Gibbons, 2010; Halverson, 2010; Lindstrand, 2006; Öhman-Gullberg, 2009). The possibility of expressing subjective attitudes is an important issue, but as Kress and van Leeuwen (2006) stress, the subjectivity does not necessarily exist in the sense of individual or unique attitudes, but often socially determined attitudes and values.

The students’ choice of theme and motif for their digital video is their collective standpoint in a matter, but that matter is at the time being a topical interest on a societal level. Thus, the students’ choice of motif

reflects socially contested attitudes and values. The students’ thematic interpretation of the poem as being about showing one’s true self and performed as a storyline about a homosexual revealing her sexual orientation, suggests a more societal ideology of how sexual identity is viewed and implies that a larger discourse is at play and in need for consideration.

The collaborative work of filming a poem, with all the different phases it involves, is itself an act of literary interpretation. The students went beyond literal meanings and co-constructed and negotiated the poem – and their digital video – as complex texts. The students negotiated imagery found in the poem and constructed their own symbols by sketching and drawing; they interpreted the poem in terms of intended and unintended decisions about use of sound, acting of the represented participants and linking of voice-over with image sequencing, and they showed awareness of how resources such as sequencing, framing, colour, angle, transitions, and sound affected the meaning. The interpretive acts became a continuous negotiation and follows similar findings from previous studies that shows how digital videos go beyond illustration and move towards close reading and interpretation of new meaning (see e.g. Schwartz, 2009; Jocius, 2013).

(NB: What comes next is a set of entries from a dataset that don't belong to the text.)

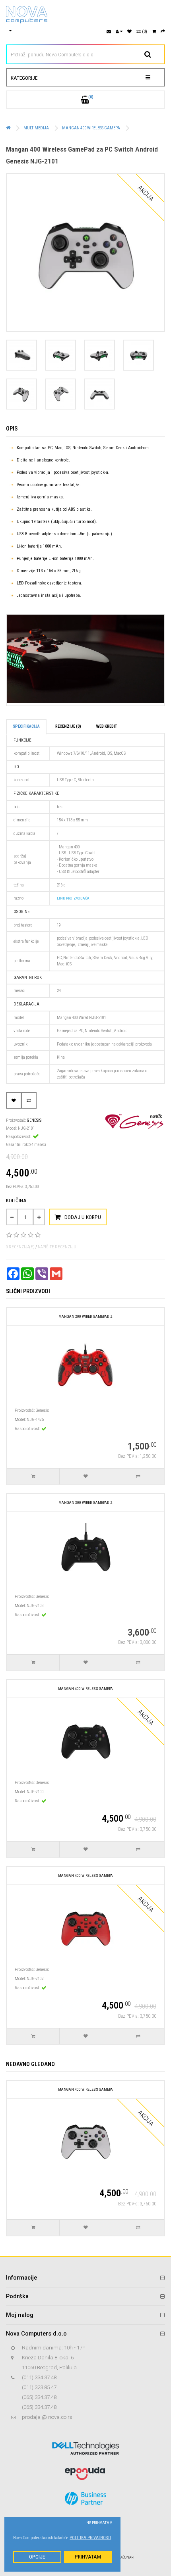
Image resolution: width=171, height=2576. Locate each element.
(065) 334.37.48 (39, 2397)
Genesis (34, 1120)
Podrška (17, 2296)
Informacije (21, 2277)
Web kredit (106, 726)
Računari (126, 2557)
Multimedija (36, 128)
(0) (144, 31)
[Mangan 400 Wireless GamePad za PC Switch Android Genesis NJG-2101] (85, 252)
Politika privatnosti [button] (90, 2537)
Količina (16, 1200)
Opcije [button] (37, 2557)
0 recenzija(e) (20, 1247)
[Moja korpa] (154, 31)
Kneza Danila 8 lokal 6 (48, 2358)
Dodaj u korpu (82, 1217)
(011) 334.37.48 (39, 2377)
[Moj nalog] (119, 31)
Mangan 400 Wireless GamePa (91, 128)
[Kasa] (163, 31)
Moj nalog (19, 2314)
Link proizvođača (73, 898)
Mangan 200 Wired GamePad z (85, 1316)
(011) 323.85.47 (39, 2387)
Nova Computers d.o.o (36, 2333)
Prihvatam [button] (88, 2557)
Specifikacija (26, 726)
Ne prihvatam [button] (99, 2522)
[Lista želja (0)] (129, 31)
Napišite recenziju (57, 1247)
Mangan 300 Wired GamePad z (85, 1502)
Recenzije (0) (68, 726)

Previous studies show how a multimodal approach to literature instruction increase students’ agency to support them in interpreting literary works and addressing social issues (see e.g. Ajayi, 2015;

Smagorinsky & O’Donnell, 1998). With reference to this study, the students’ social agency was clearly noticeable both in the digital videomaking process as well as in the final digital video itself and is an example on how a video poetry project can acknowledge and encourage students’ social agency. Besides serving as means in positioning themselves, the findings also indicate negotiations as a means in becoming and being human, or as Gibbons (2010, p. 12) notes: “(t)he youths’ modal choices in their video often reveal as much about their own sense of themselves as youth as they do about them as youth filmmakers”.

Turning to dictionaries, agency is described as “action or intervention producing a particular effect; a thing or person that acts to produce a particular result: action or intervention producing a particular effect”36 and is described with synonyms as action, activity, effect, influence, force, and power. Following the theoretical framework of social semiotic theory, social agency refers to the connection between meaning-making and the social interest of the individual (Kress &

Jewitt, 2003; Jewitt, 2009b). Agency could be defined as a “willingness to act”, as individuals recognise, resist, or change the values, ideologies, or discourses they are a part of and in accordance to their own interest and semiotic resources available. According to the dictionary, agency derives from agent and “doing”, emphasising the active role of individuals, coinciding with a performative approach to meaning-making.